Cancer drug may improve memory in Alzheimer's patients
September 7, 2009A drug now used to treat cancer may also be able to restore memory deficits in patients with Alzheimer's disease, according to a new study conducted by scientists at Columbia University Medical Center, which appeared in the September issue of The Journal of Alzheimer's Disease (Volume 18:1).
The loss of short, day-to-day memories is often the first sign of Alzheimer's - a disease that is expected, by the year 2050, to afflict 120 million people worldwide.
"People often joke that they must have Alzheimer's because they can't remember where they put their keys, but for a person with the disease, this type of short-term memory loss is extremely debilitating," says the study's lead author, Ottavio Arancio, Ph.D., associate professor of pathology and cell biology in the Taub Institute for Research on Alzheimer's Disease and the Aging Brain at Columbia University Medical Center.
Dr.
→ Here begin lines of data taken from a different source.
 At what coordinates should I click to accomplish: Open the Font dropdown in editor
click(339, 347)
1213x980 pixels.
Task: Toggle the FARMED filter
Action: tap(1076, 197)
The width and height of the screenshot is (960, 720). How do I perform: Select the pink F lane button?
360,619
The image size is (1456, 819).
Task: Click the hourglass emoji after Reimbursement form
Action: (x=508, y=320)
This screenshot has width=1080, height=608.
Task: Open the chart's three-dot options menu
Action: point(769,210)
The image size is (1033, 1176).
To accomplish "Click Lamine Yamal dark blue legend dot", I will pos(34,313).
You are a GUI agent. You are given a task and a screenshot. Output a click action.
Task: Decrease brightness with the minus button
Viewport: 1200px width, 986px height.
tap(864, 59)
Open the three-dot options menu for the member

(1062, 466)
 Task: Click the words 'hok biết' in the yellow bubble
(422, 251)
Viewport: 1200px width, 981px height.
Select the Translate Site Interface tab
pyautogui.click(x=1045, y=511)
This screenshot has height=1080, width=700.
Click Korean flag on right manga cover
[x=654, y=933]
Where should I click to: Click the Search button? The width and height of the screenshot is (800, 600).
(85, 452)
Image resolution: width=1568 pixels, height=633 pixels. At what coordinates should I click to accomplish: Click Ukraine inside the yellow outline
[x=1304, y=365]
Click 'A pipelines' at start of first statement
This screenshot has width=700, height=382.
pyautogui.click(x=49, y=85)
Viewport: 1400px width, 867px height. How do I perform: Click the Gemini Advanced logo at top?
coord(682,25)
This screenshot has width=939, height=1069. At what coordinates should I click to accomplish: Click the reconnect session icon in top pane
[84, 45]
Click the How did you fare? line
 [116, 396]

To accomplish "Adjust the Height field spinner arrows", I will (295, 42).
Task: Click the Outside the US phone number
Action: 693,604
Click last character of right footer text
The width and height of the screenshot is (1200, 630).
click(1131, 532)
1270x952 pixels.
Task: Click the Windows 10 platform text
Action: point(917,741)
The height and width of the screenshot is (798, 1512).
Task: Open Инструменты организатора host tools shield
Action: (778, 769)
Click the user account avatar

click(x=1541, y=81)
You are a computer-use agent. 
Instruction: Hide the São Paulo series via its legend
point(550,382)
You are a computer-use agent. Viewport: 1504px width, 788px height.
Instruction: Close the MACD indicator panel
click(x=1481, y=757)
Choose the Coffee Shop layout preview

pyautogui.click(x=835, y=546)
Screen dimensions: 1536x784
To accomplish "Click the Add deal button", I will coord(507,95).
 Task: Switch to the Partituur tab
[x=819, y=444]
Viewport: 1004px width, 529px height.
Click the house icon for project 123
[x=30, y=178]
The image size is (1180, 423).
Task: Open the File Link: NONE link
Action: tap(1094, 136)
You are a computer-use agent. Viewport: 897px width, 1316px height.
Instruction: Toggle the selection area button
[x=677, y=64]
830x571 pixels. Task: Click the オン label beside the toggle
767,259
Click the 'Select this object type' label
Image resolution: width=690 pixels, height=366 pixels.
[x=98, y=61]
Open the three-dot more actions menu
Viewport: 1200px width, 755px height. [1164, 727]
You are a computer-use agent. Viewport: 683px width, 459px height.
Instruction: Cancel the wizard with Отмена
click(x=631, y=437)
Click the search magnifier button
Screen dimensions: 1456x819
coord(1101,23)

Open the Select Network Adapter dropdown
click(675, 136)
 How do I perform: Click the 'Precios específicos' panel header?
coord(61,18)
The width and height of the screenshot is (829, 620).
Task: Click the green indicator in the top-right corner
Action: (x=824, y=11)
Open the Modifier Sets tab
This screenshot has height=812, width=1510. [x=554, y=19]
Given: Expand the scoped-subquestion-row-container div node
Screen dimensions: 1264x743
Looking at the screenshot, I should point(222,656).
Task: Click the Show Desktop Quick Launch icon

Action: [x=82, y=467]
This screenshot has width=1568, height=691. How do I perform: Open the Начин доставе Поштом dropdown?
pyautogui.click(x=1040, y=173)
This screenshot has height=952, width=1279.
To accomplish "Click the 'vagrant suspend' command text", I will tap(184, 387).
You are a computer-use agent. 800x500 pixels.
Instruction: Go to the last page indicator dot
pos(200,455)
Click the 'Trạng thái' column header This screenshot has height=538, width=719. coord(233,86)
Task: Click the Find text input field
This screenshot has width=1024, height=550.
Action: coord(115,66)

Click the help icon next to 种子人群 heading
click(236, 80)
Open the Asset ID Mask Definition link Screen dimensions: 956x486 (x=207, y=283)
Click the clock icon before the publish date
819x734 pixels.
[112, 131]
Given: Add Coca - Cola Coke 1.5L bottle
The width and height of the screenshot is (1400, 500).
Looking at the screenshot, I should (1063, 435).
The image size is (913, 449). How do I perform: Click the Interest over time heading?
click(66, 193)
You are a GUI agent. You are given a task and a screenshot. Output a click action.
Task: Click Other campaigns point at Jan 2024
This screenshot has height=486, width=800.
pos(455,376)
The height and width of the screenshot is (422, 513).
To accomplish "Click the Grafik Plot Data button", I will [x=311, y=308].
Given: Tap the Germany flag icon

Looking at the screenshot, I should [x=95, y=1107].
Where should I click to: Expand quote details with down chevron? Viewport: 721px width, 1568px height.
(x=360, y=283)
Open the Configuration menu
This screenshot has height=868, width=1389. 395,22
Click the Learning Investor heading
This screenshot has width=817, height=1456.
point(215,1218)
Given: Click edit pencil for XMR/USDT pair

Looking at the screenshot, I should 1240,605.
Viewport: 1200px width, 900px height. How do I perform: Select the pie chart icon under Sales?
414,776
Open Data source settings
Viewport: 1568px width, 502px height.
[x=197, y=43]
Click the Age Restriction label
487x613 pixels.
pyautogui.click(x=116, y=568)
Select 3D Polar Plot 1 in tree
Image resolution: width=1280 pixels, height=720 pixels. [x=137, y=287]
Arancio says that the cancer drug targets a previously unknown defect in the brains of mice with Alzheimer's.
The reason why the drug improves memory lies in the way the brain records new memories. To create new memories, the neurons in the brain must manufacture new proteins. The first step is to open up and read the DNA, which contains instructions for making the proteins.
To read the DNA, the neuron attaches a chemical reactive group to the spool around which DNA is tightly wound. "These groups, called acetyls, unwind the DNA to make it more accessible," says co-author Yitshak Francis, Ph.D., a postdoctoral research scientist at Columbia. "It's like unwinding knitting wool from its spool."
This unwrapping step, the researchers found, is impaired in mice with a form of Alzheimer's disease. The mice with Alzheimer's attached about half as many acetyls to DNA as normal mice and had poorer memory.
The researchers then discovered that they could improve memory in the Alzheimer's-afflicted mice with a cancer drug from a family of compounds, called HDAC inhibitors, which increase the DNA's spool acetylation and gene transcription. The drug improved memory performance to the level found in normal mice.
"Because this type of drug has already been approved for some cancer patients," says co-author Mauro Fà, Ph.D., associate research scientist in Columbia's Taub Institute, "we hope that clinical trials for Alzheimer's disease can start in about three to four years."
"For making memories, you need transcription and protein synthesis at the cellular level. If you don't have that, you don't have memory," said Dr. Francis.